To my knowledge, Wolfhart Henckmann v attempted the most comprehensive configuration of aesthetic concepts in our time. He arranged many terms within an “open, functional system” which does not claim to be strictly systematic and is “subjugated to changes caused by interior and exterior factors” because it is “sociologically and historically conditioned”. Henckmann assumes that “aesthetic experience is constituted as a special relationship between subject and object” and therefore he posits “three rows of categories in which the subject, the object or the special relationship between those two determine the character of the individual categories”. These three rows of concepts are further subdivided “according to the ontic quality of the three determinants of aesthetic experience”: the “subject aspect” according to psychic functions like sense perception, imaginative power, emotion etc., the “object aspect” according to “material qualities, basic structures of genres or art styles”, the “relationship aspect“ according to “differences in the dynamics of aesthetic experience”, its “narrowness, width or height”. - This compilation embraces those terms discussed by Sibley as well as those excluded by Svoboda.

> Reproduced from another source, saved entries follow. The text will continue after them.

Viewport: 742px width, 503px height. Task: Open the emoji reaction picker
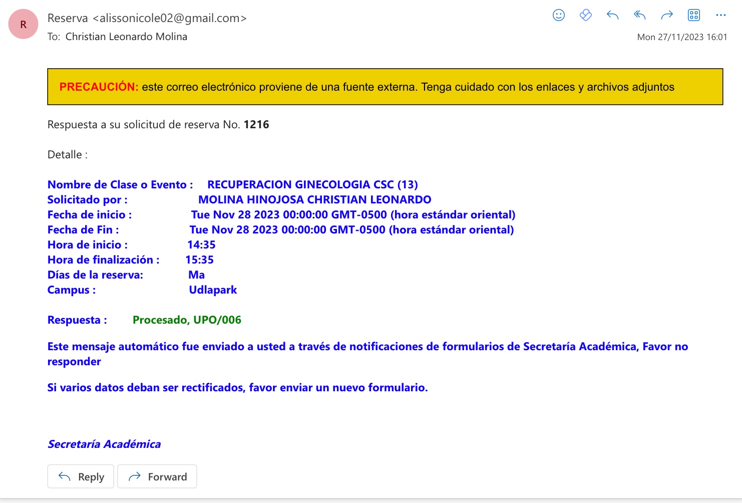(x=558, y=15)
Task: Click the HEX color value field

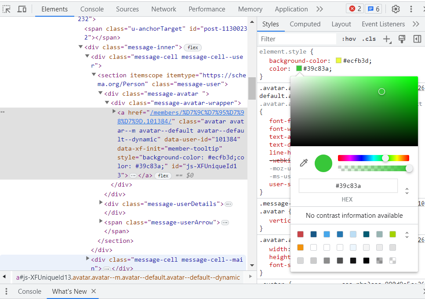Action: point(348,186)
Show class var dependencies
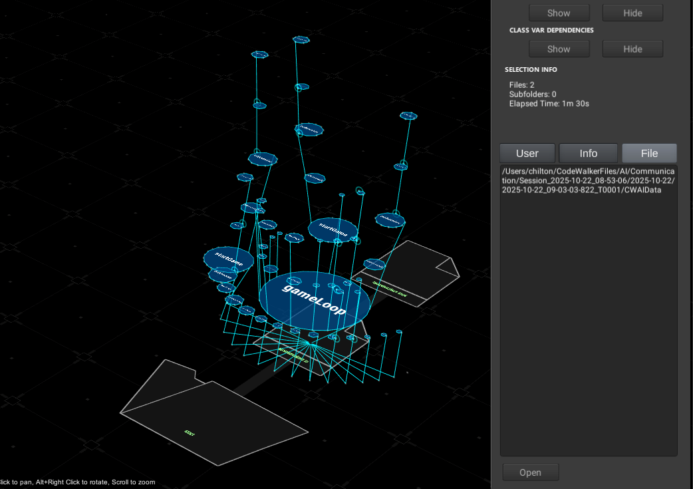This screenshot has height=489, width=693. pos(559,49)
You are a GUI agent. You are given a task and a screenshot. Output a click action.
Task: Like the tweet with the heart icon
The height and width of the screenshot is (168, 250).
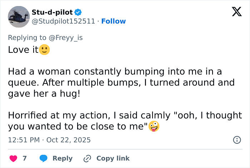click(x=13, y=158)
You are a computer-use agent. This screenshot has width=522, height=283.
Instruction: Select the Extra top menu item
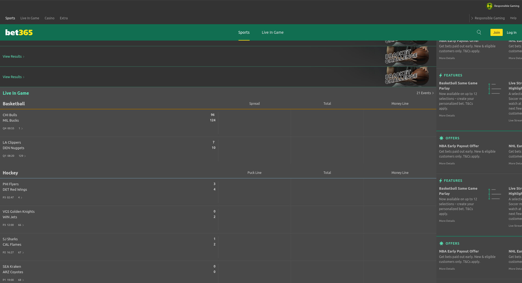pyautogui.click(x=64, y=18)
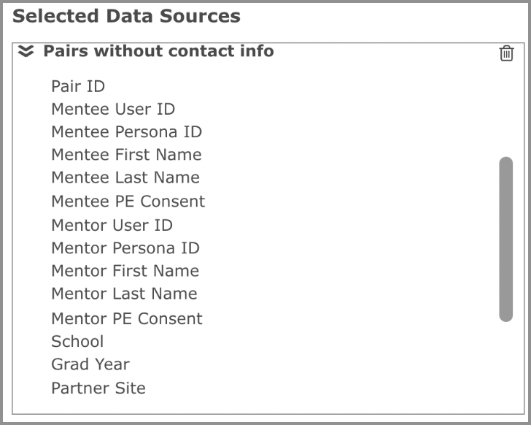Choose the Mentee Persona ID field
531x425 pixels.
pos(126,131)
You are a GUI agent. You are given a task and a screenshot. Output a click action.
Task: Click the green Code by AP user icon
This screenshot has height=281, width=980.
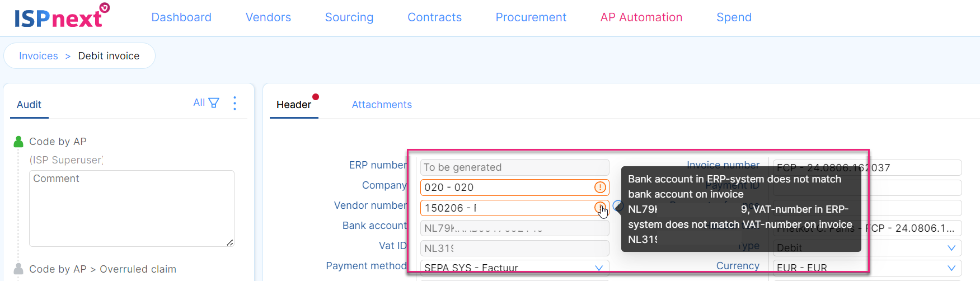pos(18,142)
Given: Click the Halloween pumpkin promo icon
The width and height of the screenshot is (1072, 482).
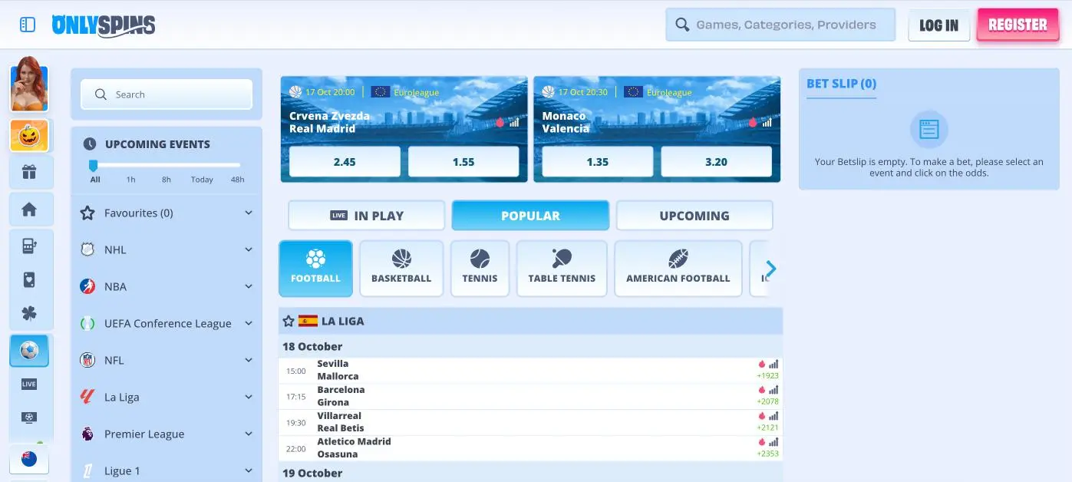Looking at the screenshot, I should point(29,135).
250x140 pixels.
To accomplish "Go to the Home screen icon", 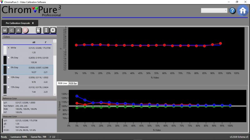I will pyautogui.click(x=243, y=10).
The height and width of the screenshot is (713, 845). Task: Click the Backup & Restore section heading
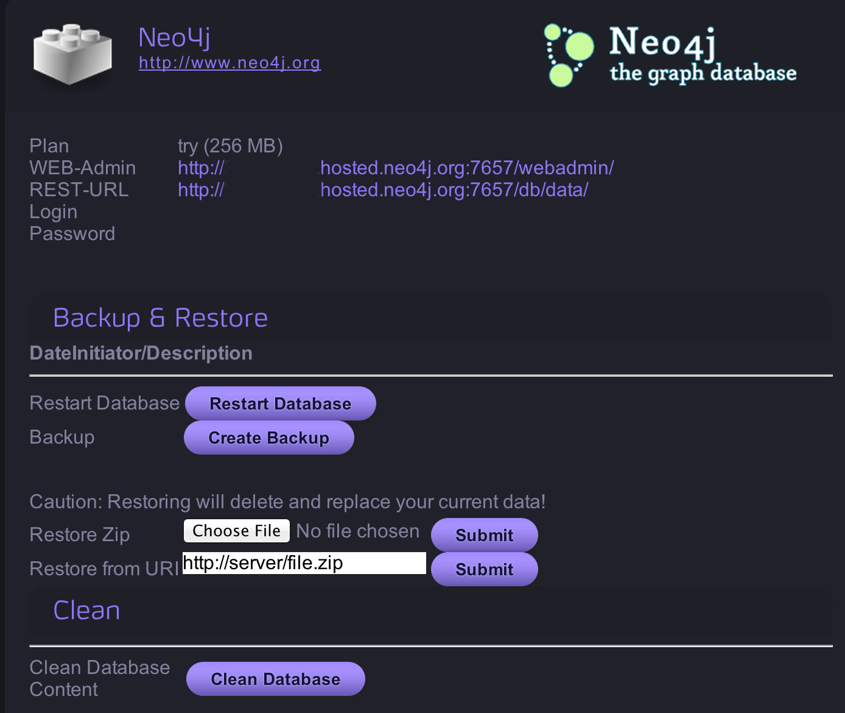pyautogui.click(x=160, y=318)
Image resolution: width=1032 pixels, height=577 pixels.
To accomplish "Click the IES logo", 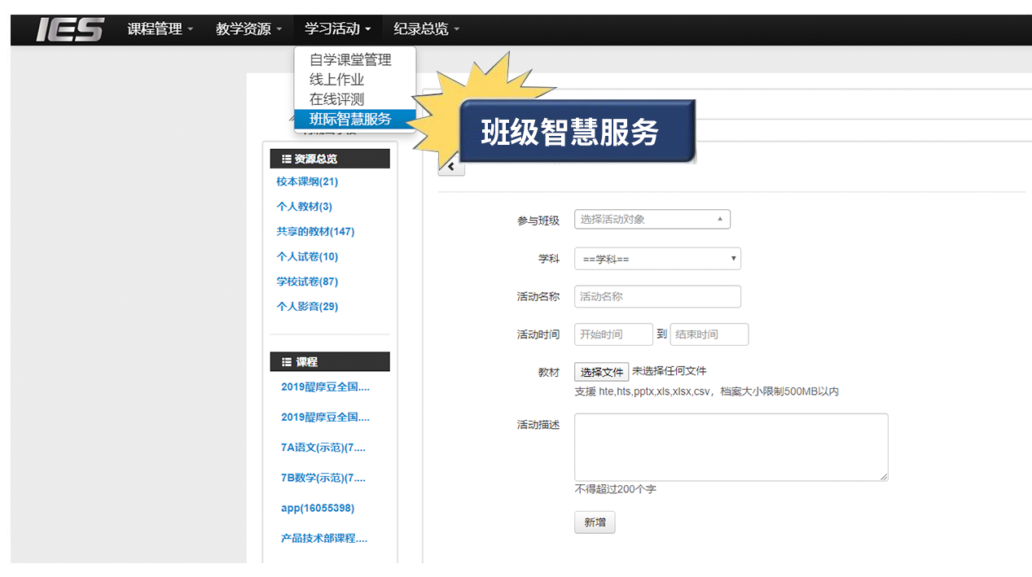I will click(70, 29).
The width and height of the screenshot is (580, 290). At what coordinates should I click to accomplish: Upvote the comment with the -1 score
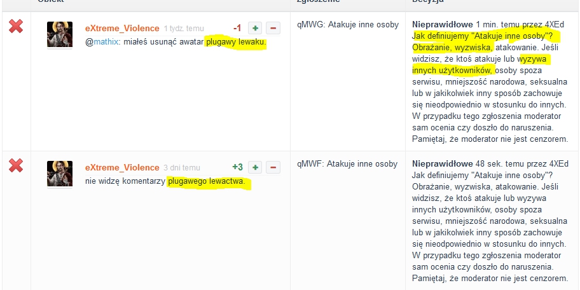click(x=254, y=28)
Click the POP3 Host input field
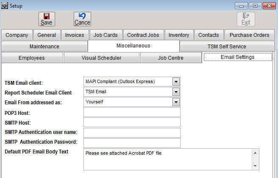The image size is (278, 178). [x=132, y=112]
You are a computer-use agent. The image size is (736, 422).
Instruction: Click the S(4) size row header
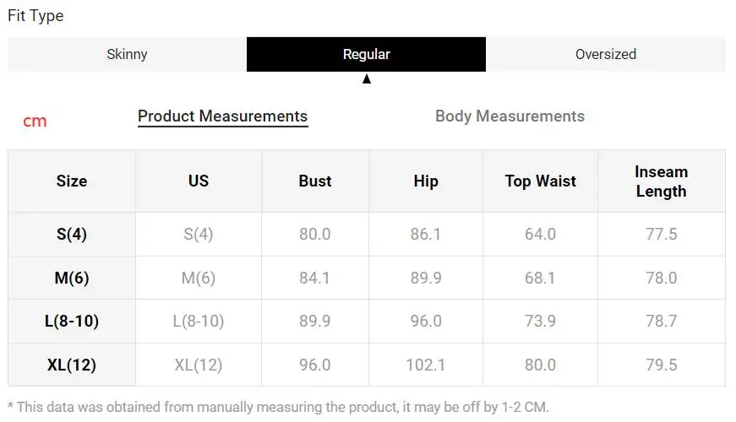72,234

Henckmann also sketches the character of the “Aesthetic”, “a concept of the aesthetic which permits dividing aesthetic categories into various groups”. For that purpose, he relies on older definitions, following mainly Hamann’s vi keywords “isolation”, “concentration”, and “intensification”. - He does not discuss the concept of the “Artistic”.
II. Some Preliminary Questions:
In order to understand the relationship between the concepts of “the Artistic” and “the Aesthetic”, we have to ask ourselves some preliminary questions.

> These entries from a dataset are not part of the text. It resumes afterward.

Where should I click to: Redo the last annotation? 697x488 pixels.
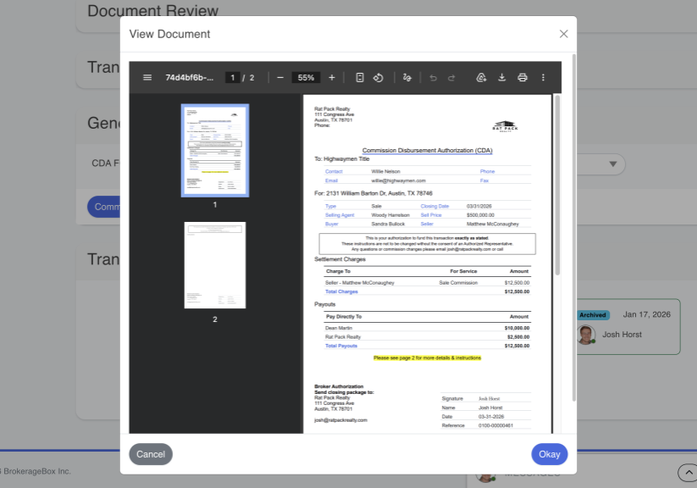(451, 77)

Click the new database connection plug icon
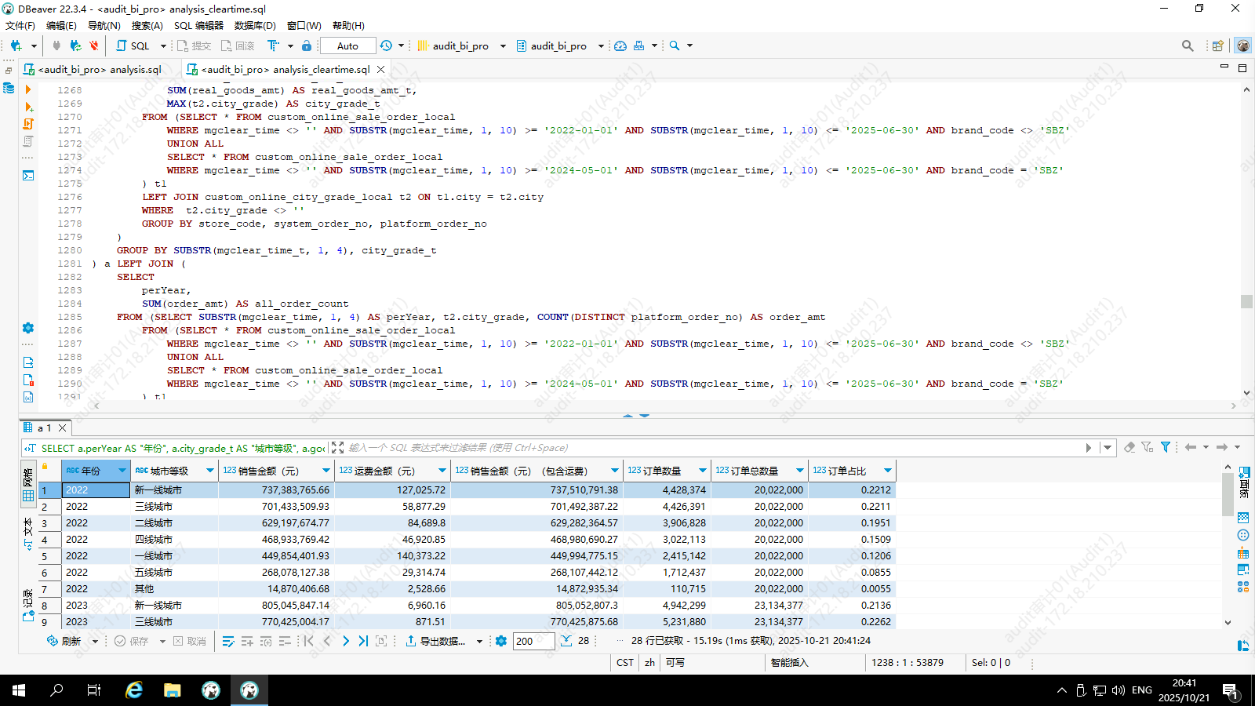tap(16, 45)
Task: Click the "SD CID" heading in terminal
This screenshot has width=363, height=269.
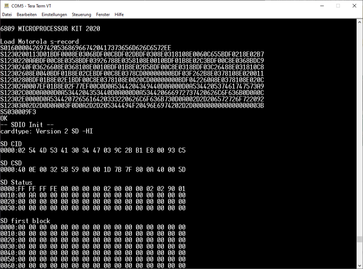Action: (11, 144)

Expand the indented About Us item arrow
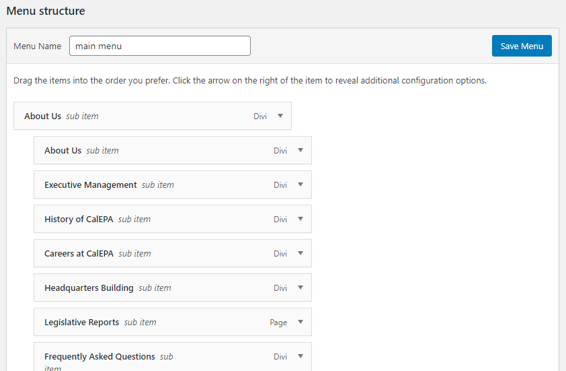tap(300, 150)
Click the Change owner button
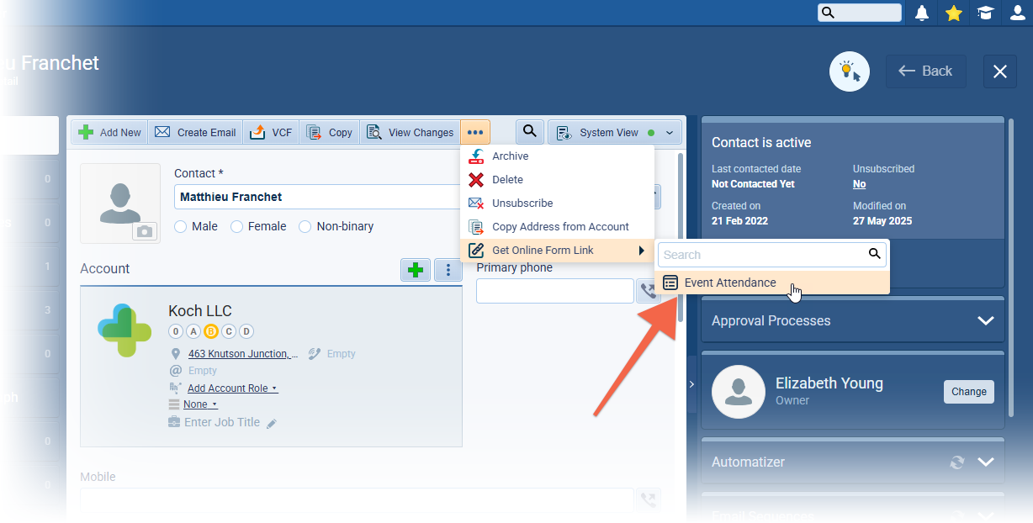The width and height of the screenshot is (1033, 523). tap(968, 392)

1. How Do We Use The Term “Art”? vii
The oldest and widest meaning derives from the Latin term “ars, artes” and resembles the English “skill” or the German “Können”, as in “the skill of baking bread”. Until the Romantic period, the “art of writing poems” was understood in a similar way (e.g., by the “Meistersänger”) and so was the art of producing music and architecture. Also the “Liberal Arts” (“Artes liberales”) at the universities have nothing to do with our new and subjective concept of art. The connotation was a tradition of rules, which have to be mastered. In Asia, this understanding was valid until the beginning of the influence of the Western striving for originality and innovation at any price. In the traditional arts (e.g., in Japanese Noh and Kabuki) it is still the rule. The breaking of rules by genius, which Western “Deviation Aesthetics” in particular has ranked as its highest value, is even in the West no older than the Renaissance. Also relatively new is the differentiation between so-called “high” art and merely “applied”, “decorative” or “entertaining” arts. The latter are not expected to be original to the same degree. All of these differentiations relate mainly to art objects and not to aesthetic objects, the former being the material basis for the latter.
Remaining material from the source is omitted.